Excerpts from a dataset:

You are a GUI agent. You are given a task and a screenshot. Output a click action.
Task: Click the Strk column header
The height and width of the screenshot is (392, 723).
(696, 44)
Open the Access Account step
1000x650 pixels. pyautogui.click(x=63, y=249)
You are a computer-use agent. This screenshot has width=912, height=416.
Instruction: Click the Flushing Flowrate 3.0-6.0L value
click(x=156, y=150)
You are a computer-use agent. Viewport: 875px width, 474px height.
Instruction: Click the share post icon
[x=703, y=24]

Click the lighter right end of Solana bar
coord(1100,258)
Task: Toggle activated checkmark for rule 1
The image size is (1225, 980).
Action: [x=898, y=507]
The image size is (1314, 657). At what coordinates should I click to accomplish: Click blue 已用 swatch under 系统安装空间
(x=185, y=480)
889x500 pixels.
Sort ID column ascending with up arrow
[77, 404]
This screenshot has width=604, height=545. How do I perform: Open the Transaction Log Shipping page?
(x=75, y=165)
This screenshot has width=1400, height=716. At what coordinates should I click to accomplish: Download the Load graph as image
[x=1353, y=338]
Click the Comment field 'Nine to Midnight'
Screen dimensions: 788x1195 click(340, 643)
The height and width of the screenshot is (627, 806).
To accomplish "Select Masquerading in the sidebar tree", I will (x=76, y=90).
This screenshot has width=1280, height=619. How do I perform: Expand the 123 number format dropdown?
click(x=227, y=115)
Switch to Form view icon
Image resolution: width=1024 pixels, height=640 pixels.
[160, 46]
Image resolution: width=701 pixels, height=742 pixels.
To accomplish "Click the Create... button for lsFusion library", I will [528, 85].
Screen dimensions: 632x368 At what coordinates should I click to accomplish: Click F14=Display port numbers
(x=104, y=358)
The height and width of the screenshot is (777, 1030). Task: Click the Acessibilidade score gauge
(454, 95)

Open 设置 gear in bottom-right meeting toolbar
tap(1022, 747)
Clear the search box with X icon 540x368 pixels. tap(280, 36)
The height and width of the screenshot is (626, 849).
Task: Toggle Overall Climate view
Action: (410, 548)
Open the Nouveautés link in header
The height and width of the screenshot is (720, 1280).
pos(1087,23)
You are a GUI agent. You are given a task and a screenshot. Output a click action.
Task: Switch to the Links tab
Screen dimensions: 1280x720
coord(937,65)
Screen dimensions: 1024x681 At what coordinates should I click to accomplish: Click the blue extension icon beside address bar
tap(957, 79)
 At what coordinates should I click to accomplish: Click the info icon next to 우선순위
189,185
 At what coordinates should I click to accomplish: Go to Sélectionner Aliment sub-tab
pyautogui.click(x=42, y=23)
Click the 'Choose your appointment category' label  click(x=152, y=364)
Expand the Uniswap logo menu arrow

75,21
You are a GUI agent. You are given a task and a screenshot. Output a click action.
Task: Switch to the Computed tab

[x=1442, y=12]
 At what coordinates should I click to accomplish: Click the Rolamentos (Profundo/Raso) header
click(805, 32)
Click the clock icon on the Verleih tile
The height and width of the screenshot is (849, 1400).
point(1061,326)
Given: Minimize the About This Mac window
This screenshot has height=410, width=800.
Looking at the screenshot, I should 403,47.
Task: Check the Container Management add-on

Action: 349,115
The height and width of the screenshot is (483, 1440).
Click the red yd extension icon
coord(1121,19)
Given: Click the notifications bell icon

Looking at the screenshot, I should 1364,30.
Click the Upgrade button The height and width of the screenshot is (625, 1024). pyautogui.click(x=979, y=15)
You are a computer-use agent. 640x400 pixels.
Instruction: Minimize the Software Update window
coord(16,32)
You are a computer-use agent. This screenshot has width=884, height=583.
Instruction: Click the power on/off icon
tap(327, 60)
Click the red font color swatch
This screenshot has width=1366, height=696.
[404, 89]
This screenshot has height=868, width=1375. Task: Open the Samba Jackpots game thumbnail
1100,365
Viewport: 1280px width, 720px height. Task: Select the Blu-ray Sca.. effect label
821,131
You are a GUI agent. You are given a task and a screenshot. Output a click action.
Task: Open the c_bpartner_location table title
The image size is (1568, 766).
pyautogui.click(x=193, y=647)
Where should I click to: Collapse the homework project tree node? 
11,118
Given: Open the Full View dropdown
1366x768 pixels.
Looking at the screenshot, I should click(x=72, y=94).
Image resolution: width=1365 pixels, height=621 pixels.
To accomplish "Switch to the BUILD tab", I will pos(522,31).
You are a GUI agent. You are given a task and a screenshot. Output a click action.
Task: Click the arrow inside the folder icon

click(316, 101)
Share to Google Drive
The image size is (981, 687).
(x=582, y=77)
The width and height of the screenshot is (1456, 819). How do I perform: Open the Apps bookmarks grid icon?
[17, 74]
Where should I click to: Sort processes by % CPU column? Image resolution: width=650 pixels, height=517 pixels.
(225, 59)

**ACTION ITEM**.
Could you type out every entry again exactly as it stands?

**WRITTEN REPLY**.
You are a GUI agent. You are given a task and a screenshot. Output a click action.
Task: Click the Strk column header
The height and width of the screenshot is (392, 723).
(696, 44)
Open the Access Account step
1000x650 pixels. pyautogui.click(x=63, y=249)
You are a computer-use agent. This screenshot has width=912, height=416.
Instruction: Click the Flushing Flowrate 3.0-6.0L value
click(x=156, y=150)
You are a computer-use agent. Viewport: 875px width, 474px height.
Instruction: Click the share post icon
[x=703, y=24]

Click the lighter right end of Solana bar
coord(1100,258)
Task: Toggle activated checkmark for rule 1
The image size is (1225, 980).
Action: [x=898, y=507]
The image size is (1314, 657). At what coordinates should I click to accomplish: Click blue 已用 swatch under 系统安装空间
(x=185, y=480)
889x500 pixels.
Sort ID column ascending with up arrow
[77, 404]
This screenshot has width=604, height=545. How do I perform: Open the Transaction Log Shipping page?
(x=75, y=165)
This screenshot has width=1400, height=716. At what coordinates should I click to accomplish: Download the Load graph as image
[x=1353, y=338]
Click the Comment field 'Nine to Midnight'
Screen dimensions: 788x1195 click(340, 643)
The height and width of the screenshot is (627, 806).
To accomplish "Select Masquerading in the sidebar tree", I will (x=76, y=90).
This screenshot has width=1280, height=619. How do I perform: Expand the 123 number format dropdown?
click(x=227, y=115)
Switch to Form view icon
Image resolution: width=1024 pixels, height=640 pixels.
[160, 46]
Image resolution: width=701 pixels, height=742 pixels.
To accomplish "Click the Create... button for lsFusion library", I will [528, 85].
Screen dimensions: 632x368 At what coordinates should I click to accomplish: Click F14=Display port numbers
(x=104, y=358)
The height and width of the screenshot is (777, 1030). Task: Click the Acessibilidade score gauge
(454, 95)

Open 设置 gear in bottom-right meeting toolbar
tap(1022, 747)
Clear the search box with X icon 540x368 pixels. tap(280, 36)
The height and width of the screenshot is (626, 849).
Task: Toggle Overall Climate view
Action: (410, 548)
Open the Nouveautés link in header
The height and width of the screenshot is (720, 1280).
pos(1087,23)
You are a GUI agent. You are given a task and a screenshot. Output a click action.
Task: Switch to the Links tab
Screen dimensions: 1280x720
coord(937,65)
Screen dimensions: 1024x681 At what coordinates should I click to accomplish: Click the blue extension icon beside address bar
tap(957, 79)
 At what coordinates should I click to accomplish: Click the info icon next to 우선순위
189,185
 At what coordinates should I click to accomplish: Go to Sélectionner Aliment sub-tab
pyautogui.click(x=42, y=23)
Click the 'Choose your appointment category' label  click(x=152, y=364)
Expand the Uniswap logo menu arrow

75,21
You are a GUI agent. You are given a task and a screenshot. Output a click action.
Task: Switch to the Computed tab

[x=1442, y=12]
 At what coordinates should I click to accomplish: Click the Rolamentos (Profundo/Raso) header
click(805, 32)
Click the clock icon on the Verleih tile
The height and width of the screenshot is (849, 1400).
point(1061,326)
Given: Minimize the About This Mac window
This screenshot has height=410, width=800.
Looking at the screenshot, I should 403,47.
Task: Check the Container Management add-on

Action: 349,115
The height and width of the screenshot is (483, 1440).
Click the red yd extension icon
coord(1121,19)
Given: Click the notifications bell icon

Looking at the screenshot, I should 1364,30.
Click the Upgrade button The height and width of the screenshot is (625, 1024). pyautogui.click(x=979, y=15)
You are a computer-use agent. 640x400 pixels.
Instruction: Minimize the Software Update window
coord(16,32)
You are a computer-use agent. This screenshot has width=884, height=583.
Instruction: Click the power on/off icon
tap(327, 60)
Click the red font color swatch
This screenshot has width=1366, height=696.
[404, 89]
This screenshot has height=868, width=1375. Task: Open the Samba Jackpots game thumbnail
1100,365
Viewport: 1280px width, 720px height. Task: Select the Blu-ray Sca.. effect label
821,131
You are a GUI agent. You are given a task and a screenshot. Output a click action.
Task: Open the c_bpartner_location table title
The image size is (1568, 766).
pyautogui.click(x=193, y=647)
Where should I click to: Collapse the homework project tree node? 
11,118
Given: Open the Full View dropdown
1366x768 pixels.
Looking at the screenshot, I should click(x=72, y=94).
Image resolution: width=1365 pixels, height=621 pixels.
To accomplish "Switch to the BUILD tab", I will pos(522,31).
You are a GUI agent. You are given a task and a screenshot. Output a click action.
Task: Click the arrow inside the folder icon

click(316, 101)
Share to Google Drive
The image size is (981, 687).
(x=582, y=77)
The width and height of the screenshot is (1456, 819). How do I perform: Open the Apps bookmarks grid icon?
[17, 74]
Where should I click to: Sort processes by % CPU column? Image resolution: width=650 pixels, height=517 pixels.
(225, 59)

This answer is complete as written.